Of course there was ever so much crabbed manuscript, and no less confused, immature thought. I wrote poems, essays, stories, tragedies, and comedies. I demonstrated the immortality of the soul. I sustained the future immortality of the souls of animals. I wrote sonnets and odes, in whole or in part on almost everything that could be mentioned in creation.
My mother advised me to make Uncle Jacob my literary mentor, and the best of my productions were laid under his eye.

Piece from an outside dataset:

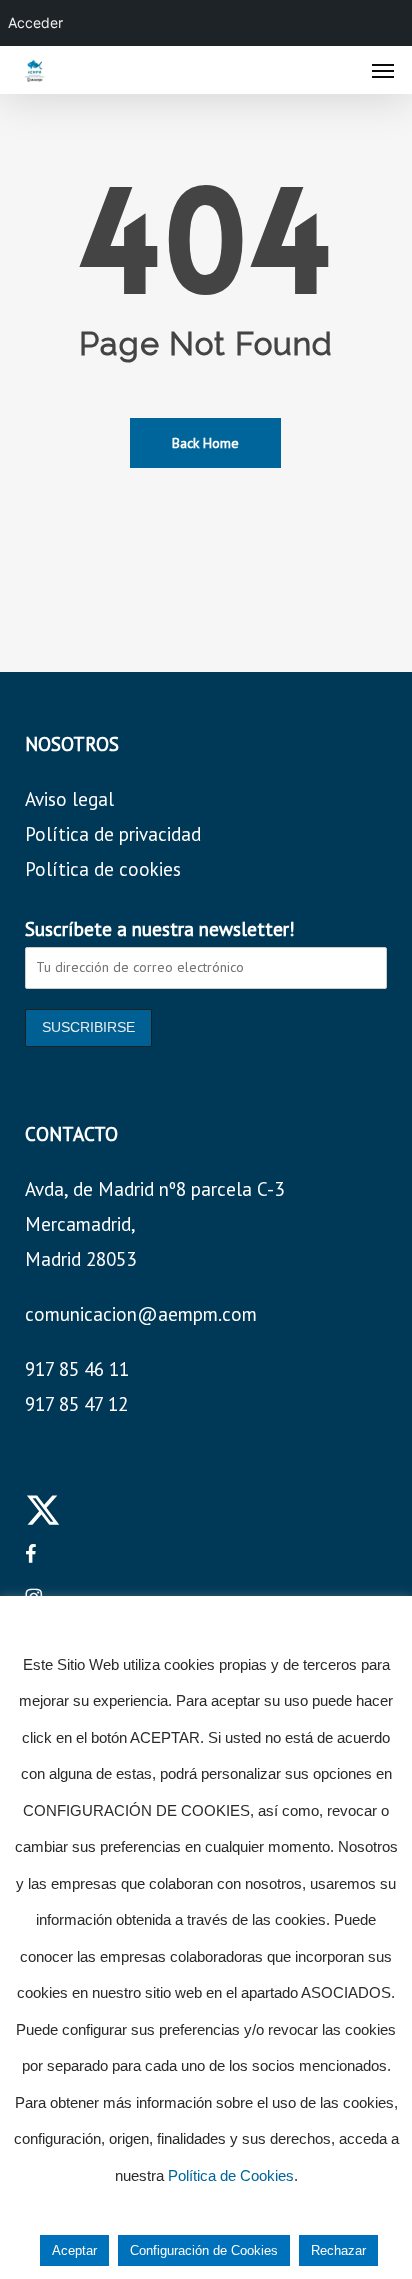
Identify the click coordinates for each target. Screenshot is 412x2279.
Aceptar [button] (74, 2250)
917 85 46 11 (77, 1369)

"Poor trash!" he was wont to say, with his usual kindly twinkle. "But there must be poor trash in the beginning. We must all eat our peck of dirt, and learn to write sense by writing nonsense." Then he would pick out here and there a line or expression which he assured me was " not bad ." Now and then he condescended to tell me that for a boy of my age, so and so was actually hopeful, and that I should make something one of these days, which was to me more encouragement than much more decided praise from any other quarter.
We all notice that he who is reluctant to praise, whose commendation is scarce and hard-earned, is he for whose good word everybody is fighting; he comes at last to be the judge in the race. After all, the fact which Uncle Jacob could not disguise, that he had a certain good opinion of me, in spite of his sharp criticisms and scant praises, made him the one whose dicta on every subject were the most important to me.
I went to him in all the glow of satisfaction and the tremble of self-importance that a boy feels who is taking the first step into the land of manhood.
I have the image of him now, as he stood with his back to the fire, and the newspaper in his hand, giving me his last counsels. A little wiry, keen-looking man, with a blue, hawk-like eye, a hooked nose, a high forehead, shadowed with grizzled hair, and a cris-cross of deeply lined wrinkles in his face.
"So you are going to college, boy! Well, away with you; there's no use advising you; you'll do as all the rest do. In one year you'll know more than your father, your mother, or I, or all your college officers – in fact, than the Lord himself. You'll have doubts about the Bible, and think you could have made a better one. You'll think that if the Lord had consulted you he could have laid the foundations of the earth better, and arranged the course of nature to more purpose. In short, you'll be a god, knowing good and evil, and running all over creation measuring everybody and everything in your pint cup. There'll be no living with you. But you'll get over it, – it's only the febrile stage of knowledge. But if you have a good constitution, you'll come through with it."
I humbly suggested to him that I should try to keep clear of the febrile stage; that forewarned was forearmed.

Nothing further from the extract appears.